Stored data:
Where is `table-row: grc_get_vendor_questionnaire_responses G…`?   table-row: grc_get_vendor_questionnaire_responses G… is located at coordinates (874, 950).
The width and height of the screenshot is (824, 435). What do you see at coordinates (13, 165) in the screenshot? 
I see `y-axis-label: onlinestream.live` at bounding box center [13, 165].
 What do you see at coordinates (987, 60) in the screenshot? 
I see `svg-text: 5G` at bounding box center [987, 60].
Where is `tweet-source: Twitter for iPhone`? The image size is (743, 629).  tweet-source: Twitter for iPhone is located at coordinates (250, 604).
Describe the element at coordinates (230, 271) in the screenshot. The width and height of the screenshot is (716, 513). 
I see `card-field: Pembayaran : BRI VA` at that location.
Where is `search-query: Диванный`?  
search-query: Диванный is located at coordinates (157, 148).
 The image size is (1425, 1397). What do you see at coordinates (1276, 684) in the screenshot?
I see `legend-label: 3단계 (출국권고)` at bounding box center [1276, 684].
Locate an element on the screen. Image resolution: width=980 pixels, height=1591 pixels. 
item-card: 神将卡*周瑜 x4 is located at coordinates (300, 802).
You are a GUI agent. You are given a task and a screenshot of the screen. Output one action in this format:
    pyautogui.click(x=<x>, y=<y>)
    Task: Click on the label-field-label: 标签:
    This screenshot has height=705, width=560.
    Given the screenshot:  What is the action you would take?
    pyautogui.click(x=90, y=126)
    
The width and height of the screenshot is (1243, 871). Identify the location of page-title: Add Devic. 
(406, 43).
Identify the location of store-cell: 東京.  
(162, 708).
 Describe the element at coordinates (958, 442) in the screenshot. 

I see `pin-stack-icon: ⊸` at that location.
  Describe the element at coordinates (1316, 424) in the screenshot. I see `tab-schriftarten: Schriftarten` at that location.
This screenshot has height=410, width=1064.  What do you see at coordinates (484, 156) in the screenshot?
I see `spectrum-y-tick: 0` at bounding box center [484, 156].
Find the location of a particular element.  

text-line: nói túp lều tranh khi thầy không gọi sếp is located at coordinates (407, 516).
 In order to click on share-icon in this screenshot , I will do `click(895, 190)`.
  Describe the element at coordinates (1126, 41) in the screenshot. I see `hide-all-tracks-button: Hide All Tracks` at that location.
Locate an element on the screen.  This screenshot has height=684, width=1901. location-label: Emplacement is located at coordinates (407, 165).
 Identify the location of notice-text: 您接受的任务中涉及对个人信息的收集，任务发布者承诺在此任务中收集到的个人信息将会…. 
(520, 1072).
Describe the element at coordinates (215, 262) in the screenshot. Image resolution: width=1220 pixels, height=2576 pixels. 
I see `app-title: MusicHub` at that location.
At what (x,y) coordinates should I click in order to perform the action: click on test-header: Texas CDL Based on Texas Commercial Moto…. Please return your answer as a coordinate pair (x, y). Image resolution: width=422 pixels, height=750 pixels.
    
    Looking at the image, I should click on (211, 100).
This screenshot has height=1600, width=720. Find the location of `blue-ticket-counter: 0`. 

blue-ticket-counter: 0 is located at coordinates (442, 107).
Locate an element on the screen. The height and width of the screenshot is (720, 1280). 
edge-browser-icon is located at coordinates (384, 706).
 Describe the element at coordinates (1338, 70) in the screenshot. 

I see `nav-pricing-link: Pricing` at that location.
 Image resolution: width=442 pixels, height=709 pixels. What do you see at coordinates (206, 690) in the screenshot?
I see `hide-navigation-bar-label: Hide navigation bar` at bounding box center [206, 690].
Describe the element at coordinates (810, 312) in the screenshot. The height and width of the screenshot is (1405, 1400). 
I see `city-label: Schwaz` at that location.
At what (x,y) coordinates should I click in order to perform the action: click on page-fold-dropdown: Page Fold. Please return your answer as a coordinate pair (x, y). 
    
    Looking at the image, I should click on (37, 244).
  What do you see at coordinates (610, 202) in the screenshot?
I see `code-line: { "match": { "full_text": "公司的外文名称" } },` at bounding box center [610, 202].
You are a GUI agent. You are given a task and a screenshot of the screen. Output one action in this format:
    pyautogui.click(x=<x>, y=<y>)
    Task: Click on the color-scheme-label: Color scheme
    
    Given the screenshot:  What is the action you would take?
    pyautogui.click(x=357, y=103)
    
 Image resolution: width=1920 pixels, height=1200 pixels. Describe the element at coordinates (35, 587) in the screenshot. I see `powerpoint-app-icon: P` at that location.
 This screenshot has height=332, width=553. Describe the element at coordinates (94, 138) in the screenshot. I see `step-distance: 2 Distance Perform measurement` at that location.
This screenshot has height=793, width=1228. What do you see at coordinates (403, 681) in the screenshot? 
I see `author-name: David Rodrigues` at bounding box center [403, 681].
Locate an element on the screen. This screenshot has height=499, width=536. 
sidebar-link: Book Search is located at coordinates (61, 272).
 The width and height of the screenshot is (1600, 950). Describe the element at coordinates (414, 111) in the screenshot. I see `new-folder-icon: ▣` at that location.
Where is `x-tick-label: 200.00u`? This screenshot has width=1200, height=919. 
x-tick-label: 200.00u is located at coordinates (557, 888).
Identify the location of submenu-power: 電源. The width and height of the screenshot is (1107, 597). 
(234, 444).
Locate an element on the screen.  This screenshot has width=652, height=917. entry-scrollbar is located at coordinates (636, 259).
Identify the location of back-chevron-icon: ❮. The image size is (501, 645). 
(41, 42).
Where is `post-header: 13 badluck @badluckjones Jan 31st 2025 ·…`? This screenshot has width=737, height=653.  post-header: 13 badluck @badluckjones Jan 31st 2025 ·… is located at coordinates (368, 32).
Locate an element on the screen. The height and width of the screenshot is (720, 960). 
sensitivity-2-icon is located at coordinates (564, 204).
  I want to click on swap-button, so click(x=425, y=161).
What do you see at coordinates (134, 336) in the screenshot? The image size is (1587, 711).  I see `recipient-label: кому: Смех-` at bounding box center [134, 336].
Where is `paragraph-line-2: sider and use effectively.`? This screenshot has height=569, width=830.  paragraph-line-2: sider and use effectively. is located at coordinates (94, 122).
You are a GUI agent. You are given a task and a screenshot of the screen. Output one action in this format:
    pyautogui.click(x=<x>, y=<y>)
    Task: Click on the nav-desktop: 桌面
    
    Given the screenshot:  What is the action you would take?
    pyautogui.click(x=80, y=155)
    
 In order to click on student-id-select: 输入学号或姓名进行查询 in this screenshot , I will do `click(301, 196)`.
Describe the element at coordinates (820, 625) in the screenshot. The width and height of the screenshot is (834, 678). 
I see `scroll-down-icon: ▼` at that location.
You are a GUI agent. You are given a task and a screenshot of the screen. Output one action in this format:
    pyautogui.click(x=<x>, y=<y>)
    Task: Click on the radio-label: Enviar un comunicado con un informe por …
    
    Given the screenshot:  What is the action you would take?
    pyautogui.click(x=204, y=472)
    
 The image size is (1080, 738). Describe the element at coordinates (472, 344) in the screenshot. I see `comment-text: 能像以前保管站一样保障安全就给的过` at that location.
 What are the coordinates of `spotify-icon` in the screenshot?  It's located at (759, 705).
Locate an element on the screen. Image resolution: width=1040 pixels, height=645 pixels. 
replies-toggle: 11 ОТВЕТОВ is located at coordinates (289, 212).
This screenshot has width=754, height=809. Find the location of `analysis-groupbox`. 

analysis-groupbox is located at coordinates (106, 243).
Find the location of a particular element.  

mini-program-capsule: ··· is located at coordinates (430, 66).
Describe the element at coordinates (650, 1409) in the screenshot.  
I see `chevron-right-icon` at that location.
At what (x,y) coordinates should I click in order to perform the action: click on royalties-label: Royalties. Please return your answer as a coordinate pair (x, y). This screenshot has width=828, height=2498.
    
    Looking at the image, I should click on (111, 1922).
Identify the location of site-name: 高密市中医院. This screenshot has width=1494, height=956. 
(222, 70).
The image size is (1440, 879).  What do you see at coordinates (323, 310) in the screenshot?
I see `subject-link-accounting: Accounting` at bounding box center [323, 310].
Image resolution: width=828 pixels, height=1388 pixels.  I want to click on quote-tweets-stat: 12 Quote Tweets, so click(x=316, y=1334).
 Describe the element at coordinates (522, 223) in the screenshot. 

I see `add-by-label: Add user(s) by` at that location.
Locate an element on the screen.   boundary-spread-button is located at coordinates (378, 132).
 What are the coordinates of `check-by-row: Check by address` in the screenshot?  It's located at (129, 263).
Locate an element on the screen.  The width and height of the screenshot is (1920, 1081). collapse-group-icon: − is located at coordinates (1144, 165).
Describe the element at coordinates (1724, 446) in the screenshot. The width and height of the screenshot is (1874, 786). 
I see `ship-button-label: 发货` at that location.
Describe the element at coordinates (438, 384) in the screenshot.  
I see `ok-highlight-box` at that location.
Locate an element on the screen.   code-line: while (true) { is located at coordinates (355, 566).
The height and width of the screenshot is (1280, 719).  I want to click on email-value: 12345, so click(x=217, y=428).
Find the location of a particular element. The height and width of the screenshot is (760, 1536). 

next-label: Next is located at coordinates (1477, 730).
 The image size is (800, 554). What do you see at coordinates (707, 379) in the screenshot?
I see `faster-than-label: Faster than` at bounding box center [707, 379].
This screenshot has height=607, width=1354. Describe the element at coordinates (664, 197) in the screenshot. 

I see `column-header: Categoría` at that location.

ACTIVITY:
Rename "screenshot" to "image" throughout the records, from the first line up to and including the line with "center [987, 60].". Rewrite only those lines, leaving everything else unchanged.

RESULT:
Where is `table-row: grc_get_vendor_questionnaire_responses G…`?   table-row: grc_get_vendor_questionnaire_responses G… is located at coordinates (874, 950).
The width and height of the image is (824, 435). What do you see at coordinates (13, 165) in the image? 
I see `y-axis-label: onlinestream.live` at bounding box center [13, 165].
 What do you see at coordinates (987, 60) in the image? 
I see `svg-text: 5G` at bounding box center [987, 60].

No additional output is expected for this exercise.